Cortés hace su discurso. No adoren ídolos. Abandonen los sacrificios. No coman carne de sus semejantes. Olviden la sodomía y demás torpedades. Y den su obediencia al rey de España, como ya lo han hecho otros caciques poderosos. Los de Cholula responden: No abandonaremos a nuestros dioses, aunque sí obedeceremos a vuestro rey. Los dignatarios sonríen entre sí. Conducen a los españoles a las grandes salas de aposento y durante dos días reina la paz. Pero al tercero ya es día sin comida. Los viejos sólo les llevan agua y leña. Se quejan y dicen que no hay maíz. Los indios se apartan de los españoles. Ríen y comentan en voz baja. Los caciques y los sacerdotes han desaparecido. El enviado de Moctezuma les dice: no lleguen a México. La ciudad silenciosa flota en rumores, gritos quedos y un lejano hedor de sangre. De noche, han sido sacrificados siete niños a Huitzilopochtli; han sido ofrecidos para propiciar la victoria. Cortés da la alerta y manda traer, a la fuerza, a dos sacerdotes del Cu mayor.

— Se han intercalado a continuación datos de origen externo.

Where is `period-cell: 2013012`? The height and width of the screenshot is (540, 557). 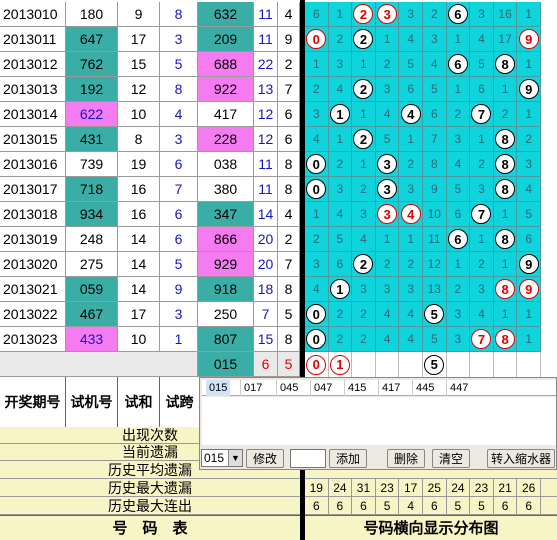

Enfundados en sus ropas de algodón teñido de negro, los sacerdotes revelan a doña Marina los propósitos ocultos de Moctezuma y los cholultecas. Los españoles han de ser acapillados y se les dará guerra. Moctezuma ha enviado a los caciques de Cholula promesas, joyas, ropas, un alambor de oro y una orden para los sacerdotes: sacrificar a veinte españoles en la pirámide. Veinte mil guerreros aztecas están escondidos en los arcabuesos y barrancas cercanos, en las casas mismas de Cholula, con las armas listas. Han hecho mamparas en las azoteas y han cavado hoyos y albarradas en las calles para impedir la maniobra a los caballos de los teúles.